Background: Recent syphilis outbreaks have raised concern regarding the potential enhancement of HIV transmission. The incidence of syphilis and its association with HIV-1 infection rates among a cohort of sexually transmitted infection (STI) clinic attendees was investigated.
Methods: 2732 HIV-1 seronegative patients attending three STI and one gynaecology clinic, were enrolled from 1993–2000 in an ongoing prospective cohort study of acute HIV-1 infection in Pune, India. At screening and quarterly follow up visits, participants underwent HIV-1 risk reduction counselling, risk behaviour assessment and HIV/STI screening that included testing for serological evidence of syphilis by RPR with TPHA confirmation. Patients with genital ulcers were screened with dark field microscopy.

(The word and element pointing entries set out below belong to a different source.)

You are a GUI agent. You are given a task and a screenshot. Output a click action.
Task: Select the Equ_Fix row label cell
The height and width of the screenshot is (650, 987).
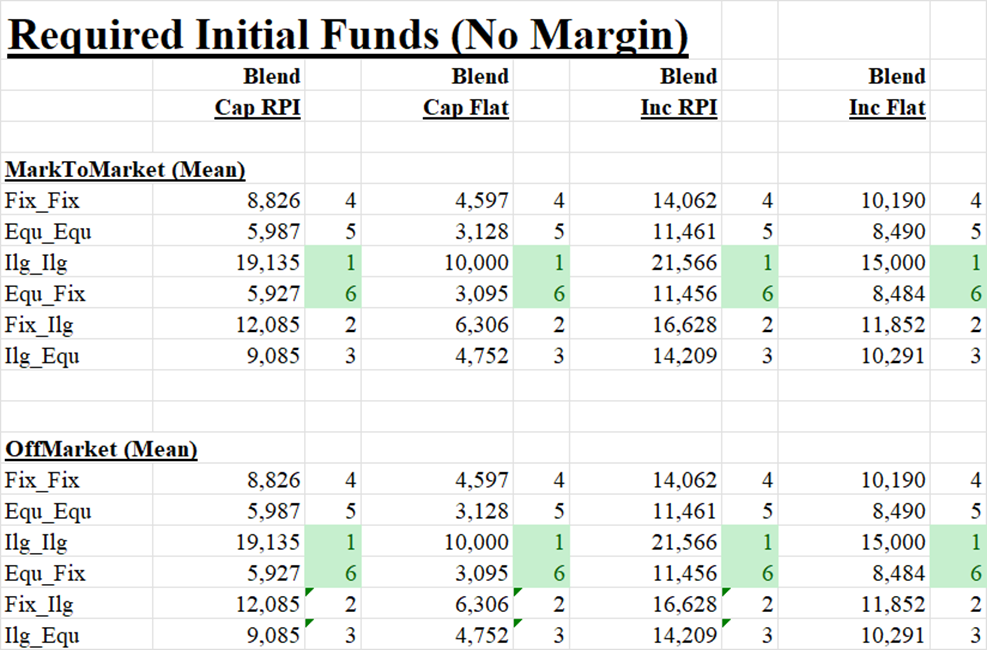42,293
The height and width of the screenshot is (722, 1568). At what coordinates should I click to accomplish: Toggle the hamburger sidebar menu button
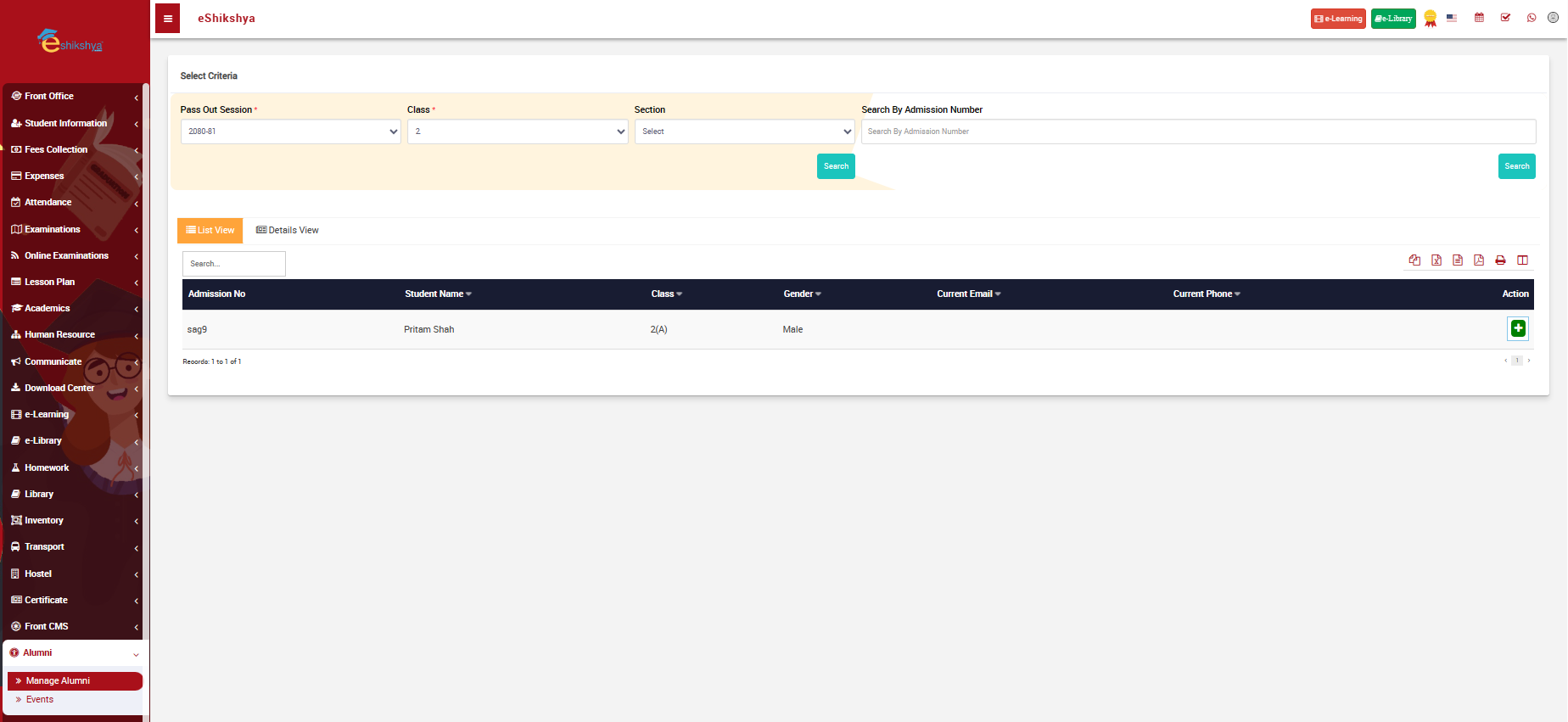[168, 19]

Results: Among 2324 participants who were HIV-1 and RPR seronegative at baseline, 172 participants were found to have clinical or laboratory evidence of syphilis during follow up (5.4 per 100 person years, 95% CI 4.8 to 6.5 per 100 person years). Independent predictors of syphilis acquisition based on a Cox proportional hazards model included age less than 20 years, lack of formal education, earlier calendar year of follow up, and recent HIV-1 infection. Based on a median follow up time of 11 months, the incidence of HIV-1 was 5.8 per 100 person years (95% CI 5.0 to 6.6 per 100 person years). Using a Cox proportional hazards model to adjust for known HIV risk factors, the adjusted hazard ratio of HIV-1 infection associated with incident syphilis was 4.44 (95% CI 2.96 to 6.65; p<0.001).
Conclusions: A high incidence rate of syphilis was observed among STI clinic attendees. The elevated risk of HIV-1 infection that was observed among participants with incident syphilis supports the hypothesis that syphilis enhances the sexual transmission of HIV-1 and highlights the importance of early diagnosis and treatment of syphilis.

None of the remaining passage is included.